**Given instruction 1:** Could you reproduce the rows verbatim, starting at the line that contains "Accepteer alle cookies (1059, 2513)" and ending at the line that contains "www.youronlinechoices.com/nl/ (441, 1534)", with both of those lines included?
__________
# Bowed Vinyl Patio Sliders



## ovahimba (Dec 25, 2007)

The last three vinyl patio sliders I have ordered from Simonton have been concave to the interior on the lower frame where the wheels are housed. Bowed like that they don't close properly, requiring more effort and slamming into the inner edge of the vertical frame.

A service person mentioned that there is metal reinforcement inside the vinyl frame and that they are bendable. Being tired of returning the sliders and waiting, I took one of the old ones, set the corners on wood blocks and put a knee to the frame. I wasn't real aggressive but I got the job done. It flattened it out pretty well. Has anyone else heard of doing this? Am I causing any damage to the slider? The glass is tempered.


----------



## taylorjm (Apr 11, 2013)

I have a similar issue with a pella vinyl sliding door, but my door faces west, and I installed it in summer, and it works fine, but in winter, the door bows inward and is very hard to close because it hits the vertical jamb. At least your problem is consistent!


----------



## kwikfishron (Mar 11, 2010)

I wonder if it's the glass that concave and tweaking the frame with it? There have been problems with concave glass on newer windows but I haven't heard of that damaging the frames. Have you put a straight edge on the glass?


----------



## ovahimba (Dec 25, 2007)

Thanks for the replies. I just put a straight edge on the inner glass pane and it is concave. The exterior pane is ok.


----------



## Windows on Wash (Aug 30, 2011)

Keep and eye on it. Could be a seal failure depressurization.


----------
__________
**Given instruction 2:**
Answer these questions about the thread on bowed vinyl patio sliders:
(a) From which company did ovahimba order the last three sliders?
(b) Which glass pane turned out to be concave when checked with a straight edge?
(c) Which direction does taylorjm's Pella door face?

**Data to use:**
__________
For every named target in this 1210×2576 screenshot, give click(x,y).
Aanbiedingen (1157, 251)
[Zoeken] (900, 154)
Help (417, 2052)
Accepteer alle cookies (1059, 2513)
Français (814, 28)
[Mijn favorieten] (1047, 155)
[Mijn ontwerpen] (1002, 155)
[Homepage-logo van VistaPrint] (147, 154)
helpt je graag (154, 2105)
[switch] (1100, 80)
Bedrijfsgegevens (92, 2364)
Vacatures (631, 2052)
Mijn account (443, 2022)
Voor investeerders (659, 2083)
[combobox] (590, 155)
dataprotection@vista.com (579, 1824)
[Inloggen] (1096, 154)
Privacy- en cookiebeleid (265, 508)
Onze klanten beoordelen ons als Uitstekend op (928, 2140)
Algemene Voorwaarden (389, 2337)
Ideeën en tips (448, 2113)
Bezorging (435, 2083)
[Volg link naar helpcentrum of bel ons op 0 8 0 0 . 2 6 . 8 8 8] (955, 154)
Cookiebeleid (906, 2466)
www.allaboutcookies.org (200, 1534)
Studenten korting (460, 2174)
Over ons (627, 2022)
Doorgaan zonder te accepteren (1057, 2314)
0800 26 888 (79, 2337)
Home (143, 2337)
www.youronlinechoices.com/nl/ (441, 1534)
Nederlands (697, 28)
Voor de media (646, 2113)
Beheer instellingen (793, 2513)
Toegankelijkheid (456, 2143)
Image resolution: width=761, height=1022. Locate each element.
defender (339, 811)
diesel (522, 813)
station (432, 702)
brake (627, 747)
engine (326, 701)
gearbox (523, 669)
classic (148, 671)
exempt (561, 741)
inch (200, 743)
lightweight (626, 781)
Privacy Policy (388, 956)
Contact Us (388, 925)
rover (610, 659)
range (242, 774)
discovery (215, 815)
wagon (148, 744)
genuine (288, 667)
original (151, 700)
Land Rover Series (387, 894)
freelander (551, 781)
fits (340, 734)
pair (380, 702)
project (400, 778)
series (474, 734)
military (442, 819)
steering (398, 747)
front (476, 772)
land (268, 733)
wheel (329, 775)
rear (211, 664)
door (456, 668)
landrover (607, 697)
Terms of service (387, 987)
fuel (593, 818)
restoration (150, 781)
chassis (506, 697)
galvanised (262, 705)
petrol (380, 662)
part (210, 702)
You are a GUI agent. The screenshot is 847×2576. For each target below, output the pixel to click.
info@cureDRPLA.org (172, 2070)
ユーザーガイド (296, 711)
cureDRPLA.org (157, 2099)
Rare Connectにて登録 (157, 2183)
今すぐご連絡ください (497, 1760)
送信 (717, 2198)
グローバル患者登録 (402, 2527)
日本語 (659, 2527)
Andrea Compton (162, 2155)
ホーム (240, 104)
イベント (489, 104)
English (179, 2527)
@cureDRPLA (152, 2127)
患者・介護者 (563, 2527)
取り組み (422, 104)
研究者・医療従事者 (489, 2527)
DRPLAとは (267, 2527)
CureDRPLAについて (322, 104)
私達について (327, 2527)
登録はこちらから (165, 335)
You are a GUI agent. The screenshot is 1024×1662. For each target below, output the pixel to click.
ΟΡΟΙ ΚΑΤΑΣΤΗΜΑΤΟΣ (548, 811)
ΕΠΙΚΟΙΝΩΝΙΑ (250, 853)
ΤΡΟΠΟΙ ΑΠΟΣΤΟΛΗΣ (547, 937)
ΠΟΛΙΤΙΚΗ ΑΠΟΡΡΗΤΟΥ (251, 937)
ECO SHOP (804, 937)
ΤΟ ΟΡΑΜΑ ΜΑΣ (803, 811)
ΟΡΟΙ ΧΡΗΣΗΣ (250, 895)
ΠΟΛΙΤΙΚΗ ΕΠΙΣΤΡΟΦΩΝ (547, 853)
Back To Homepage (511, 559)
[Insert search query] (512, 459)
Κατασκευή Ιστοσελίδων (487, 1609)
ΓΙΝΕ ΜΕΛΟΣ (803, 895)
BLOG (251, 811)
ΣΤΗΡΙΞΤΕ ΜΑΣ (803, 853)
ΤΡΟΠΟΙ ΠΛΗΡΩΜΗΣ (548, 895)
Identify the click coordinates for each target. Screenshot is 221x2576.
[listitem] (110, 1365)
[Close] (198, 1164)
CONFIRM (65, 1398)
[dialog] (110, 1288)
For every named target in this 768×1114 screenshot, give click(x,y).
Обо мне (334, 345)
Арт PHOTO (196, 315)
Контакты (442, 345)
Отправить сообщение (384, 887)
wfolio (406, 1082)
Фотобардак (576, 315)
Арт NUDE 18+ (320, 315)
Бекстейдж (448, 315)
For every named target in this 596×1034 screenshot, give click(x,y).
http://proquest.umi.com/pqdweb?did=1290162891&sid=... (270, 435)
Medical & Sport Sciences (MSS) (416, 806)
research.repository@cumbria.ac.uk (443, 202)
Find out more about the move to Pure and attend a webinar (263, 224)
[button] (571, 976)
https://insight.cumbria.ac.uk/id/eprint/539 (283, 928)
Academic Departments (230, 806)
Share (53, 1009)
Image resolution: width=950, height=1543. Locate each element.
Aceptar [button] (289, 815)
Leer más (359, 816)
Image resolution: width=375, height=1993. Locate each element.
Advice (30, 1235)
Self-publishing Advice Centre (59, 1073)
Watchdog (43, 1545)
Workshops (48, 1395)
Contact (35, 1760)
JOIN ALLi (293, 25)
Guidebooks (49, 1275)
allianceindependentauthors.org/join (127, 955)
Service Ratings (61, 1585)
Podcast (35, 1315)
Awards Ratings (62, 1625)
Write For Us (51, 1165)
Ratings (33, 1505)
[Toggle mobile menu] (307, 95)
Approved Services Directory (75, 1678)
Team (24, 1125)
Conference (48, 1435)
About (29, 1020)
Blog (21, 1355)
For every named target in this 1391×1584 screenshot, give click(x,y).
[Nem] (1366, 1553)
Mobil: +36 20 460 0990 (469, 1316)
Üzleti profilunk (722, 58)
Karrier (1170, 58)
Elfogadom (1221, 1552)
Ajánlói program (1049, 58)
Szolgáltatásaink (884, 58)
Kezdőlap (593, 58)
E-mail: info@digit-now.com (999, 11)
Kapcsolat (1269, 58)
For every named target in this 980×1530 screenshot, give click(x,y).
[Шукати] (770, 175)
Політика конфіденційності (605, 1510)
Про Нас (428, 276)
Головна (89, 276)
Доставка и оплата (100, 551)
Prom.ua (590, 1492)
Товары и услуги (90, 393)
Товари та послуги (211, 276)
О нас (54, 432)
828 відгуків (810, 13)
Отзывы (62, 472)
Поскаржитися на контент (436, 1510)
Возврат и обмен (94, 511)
__________
**Full answer 1:**
Accepteer alle cookies (1059, 2513)
Français (814, 28)
[Mijn favorieten] (1047, 155)
[Mijn ontwerpen] (1002, 155)
[Homepage-logo van VistaPrint] (147, 154)
helpt je graag (154, 2105)
[switch] (1100, 80)
Bedrijfsgegevens (92, 2364)
Vacatures (631, 2052)
Mijn account (443, 2022)
Voor investeerders (659, 2083)
[combobox] (590, 155)
dataprotection@vista.com (579, 1824)
[Inloggen] (1096, 154)
Privacy- en cookiebeleid (265, 508)
Onze klanten beoordelen ons als Uitstekend op (928, 2140)
Algemene Voorwaarden (389, 2337)
Ideeën en tips (448, 2113)
Bezorging (435, 2083)
[Volg link naar helpcentrum of bel ons op 0 8 0 0 . 2 6 . 8 8 8] (955, 154)
Cookiebeleid (906, 2466)
www.allaboutcookies.org (200, 1534)
Studenten korting (460, 2174)
Over ons (627, 2022)
Doorgaan zonder te accepteren (1057, 2314)
0800 26 888 (79, 2337)
Home (143, 2337)
www.youronlinechoices.com/nl/ (441, 1534)

**Full answer 2:**
(a) Simonton
(b) The inner pane
(c) West